Assignment — Return the full set of entries precisely. Do not carry over any pictures.

Data extracts —
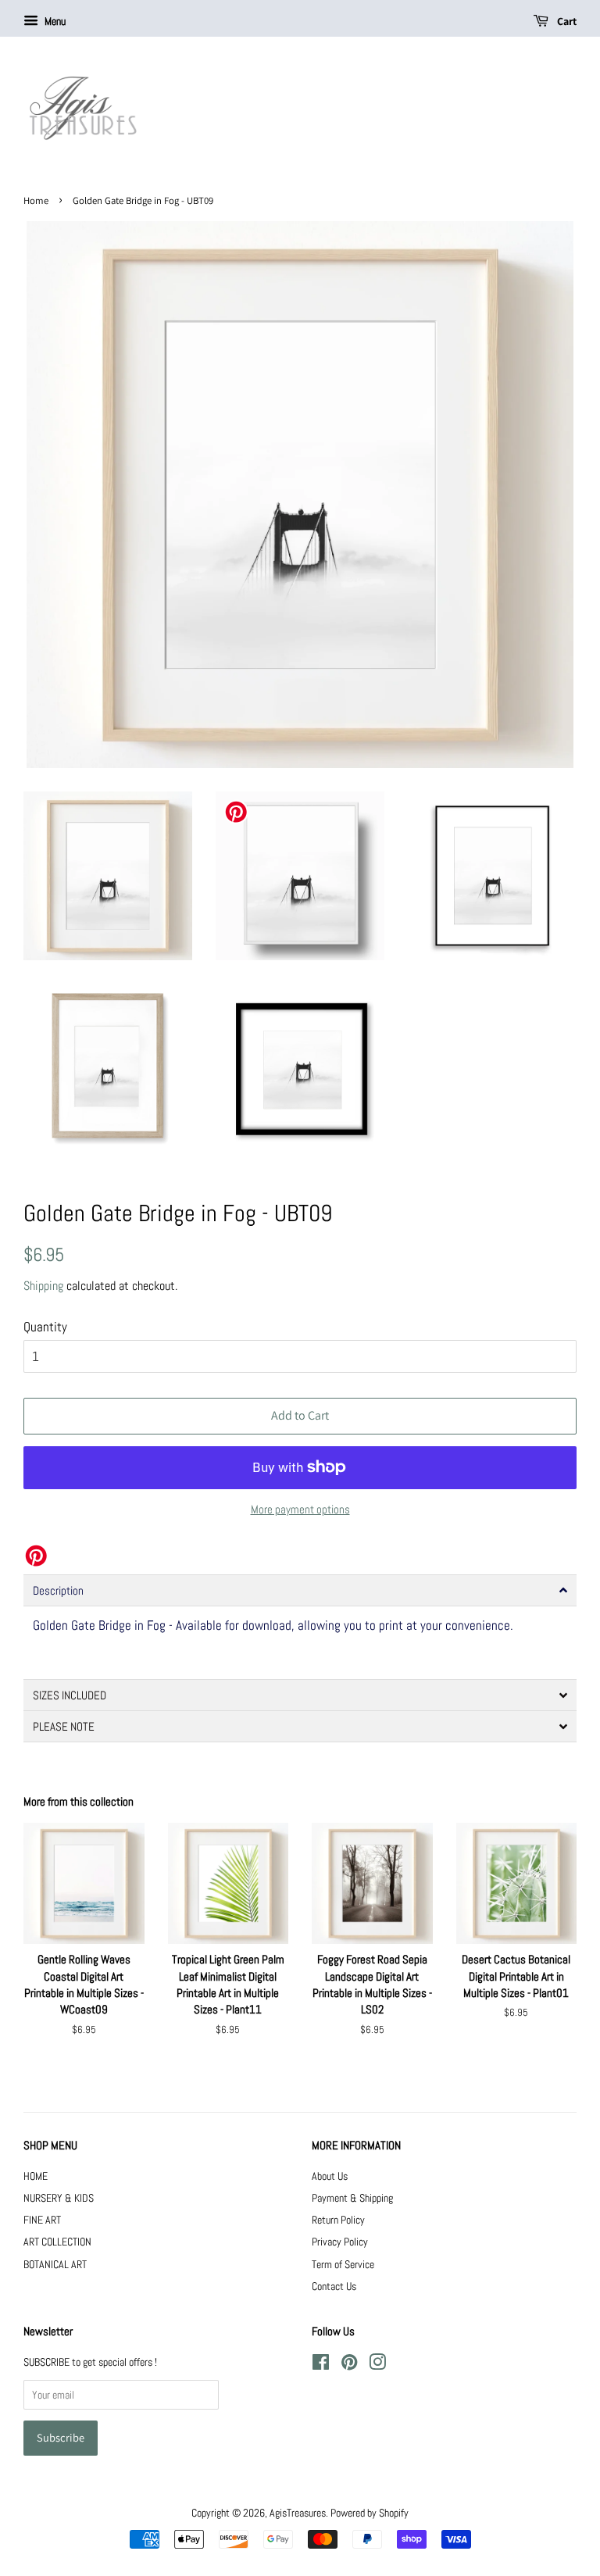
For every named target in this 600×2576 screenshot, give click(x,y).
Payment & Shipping (352, 2198)
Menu (54, 21)
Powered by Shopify (369, 2513)
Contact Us (334, 2286)
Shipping (43, 1285)
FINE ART (42, 2220)
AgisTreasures (298, 2513)
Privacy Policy (340, 2242)
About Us (330, 2176)
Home (35, 200)
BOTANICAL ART (55, 2264)
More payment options (300, 1509)
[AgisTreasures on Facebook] (321, 2365)
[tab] (300, 1590)
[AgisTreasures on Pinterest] (349, 2365)
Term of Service (343, 2264)
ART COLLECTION (57, 2242)
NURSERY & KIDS (58, 2198)
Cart (566, 21)
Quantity (45, 1326)
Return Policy (338, 2220)
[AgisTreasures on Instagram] (377, 2365)
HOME (35, 2176)
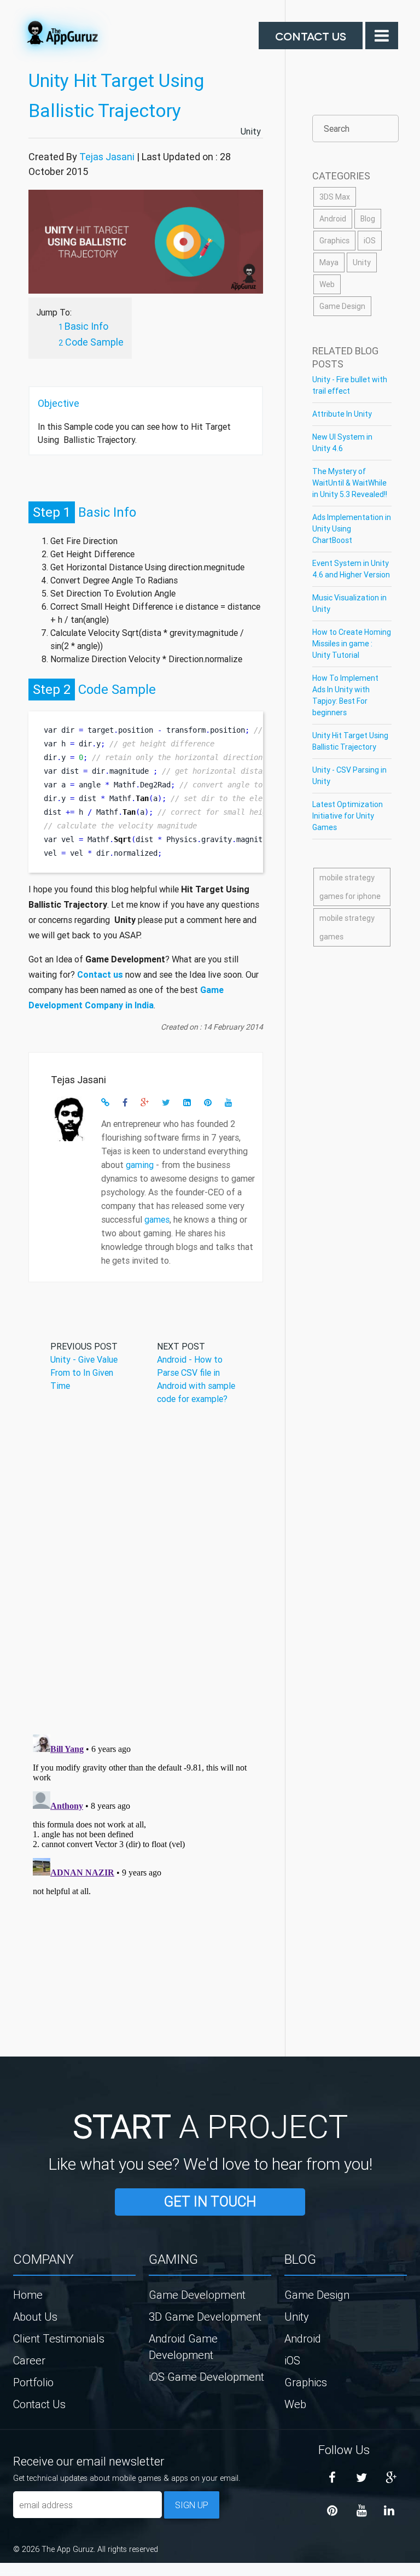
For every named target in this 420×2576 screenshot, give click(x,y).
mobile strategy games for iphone (350, 887)
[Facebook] (332, 2478)
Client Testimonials (58, 2338)
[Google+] (391, 2478)
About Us (35, 2316)
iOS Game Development (206, 2377)
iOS (370, 241)
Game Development (197, 2295)
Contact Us (310, 35)
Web (327, 284)
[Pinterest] (332, 2511)
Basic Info (86, 326)
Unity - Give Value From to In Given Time (84, 1372)
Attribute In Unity (342, 414)
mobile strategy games (347, 927)
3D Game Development (205, 2316)
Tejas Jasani (107, 156)
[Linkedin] (388, 2511)
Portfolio (33, 2382)
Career (29, 2360)
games (157, 1219)
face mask (2, 2572)
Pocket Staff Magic (27, 2572)
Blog (367, 219)
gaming (140, 1164)
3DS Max (334, 197)
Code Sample (94, 342)
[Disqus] (145, 1583)
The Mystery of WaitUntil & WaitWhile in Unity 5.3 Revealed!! (349, 482)
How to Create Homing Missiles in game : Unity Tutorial (351, 643)
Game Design (342, 306)
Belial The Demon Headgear (14, 2572)
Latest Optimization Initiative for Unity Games (347, 815)
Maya (329, 262)
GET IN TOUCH (210, 2201)
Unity (252, 131)
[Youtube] (361, 2511)
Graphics (334, 241)
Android (332, 219)
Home (28, 2295)
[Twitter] (361, 2478)
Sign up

Response below —
For every named target in this 600×2576 screenshot, give click(x,y).
Payment & Shipping (352, 2198)
Menu (54, 21)
Powered by Shopify (369, 2513)
Contact Us (334, 2286)
Shipping (43, 1285)
FINE ART (42, 2220)
AgisTreasures (298, 2513)
Privacy Policy (340, 2242)
About Us (330, 2176)
Home (35, 200)
BOTANICAL ART (55, 2264)
More payment options (300, 1509)
[AgisTreasures on Facebook] (321, 2365)
[tab] (300, 1590)
[AgisTreasures on Pinterest] (349, 2365)
Term of Service (343, 2264)
ART COLLECTION (57, 2242)
NURSERY & KIDS (58, 2198)
Cart (566, 21)
Quantity (45, 1326)
Return Policy (338, 2220)
[AgisTreasures on Instagram] (377, 2365)
HOME (35, 2176)
For every named target in this 420×2576 screenshot, give click(x,y).
mobile strategy games for iphone (350, 887)
[Facebook] (332, 2478)
Client Testimonials (58, 2338)
[Google+] (391, 2478)
About Us (35, 2316)
iOS Game Development (206, 2377)
iOS (370, 241)
Game Development (197, 2295)
Contact Us (310, 35)
Web (327, 284)
[Pinterest] (332, 2511)
Basic Info (86, 326)
Unity - Give Value From to In Given Time (84, 1372)
Attribute In Unity (342, 414)
mobile strategy games (347, 927)
3D Game Development (205, 2316)
Tejas Jasani (107, 156)
[Linkedin] (388, 2511)
Portfolio (33, 2382)
Career (29, 2360)
games (157, 1219)
face mask (2, 2572)
Pocket Staff Magic (27, 2572)
Blog (367, 219)
gaming (140, 1164)
3DS Max (334, 197)
Code Sample (94, 342)
[Disqus] (145, 1583)
The Mystery of WaitUntil & WaitWhile in Unity 5.3 Revealed!! (349, 482)
How to Create Homing Missiles in game : Unity Tutorial (351, 643)
Game Design (342, 306)
Belial The Demon Headgear (14, 2572)
Latest Optimization Initiative for Unity Games (347, 815)
Maya (329, 262)
GET IN TOUCH (210, 2201)
Unity (252, 131)
[Youtube] (361, 2511)
Graphics (334, 241)
Android (332, 219)
Home (28, 2295)
[Twitter] (361, 2478)
Sign up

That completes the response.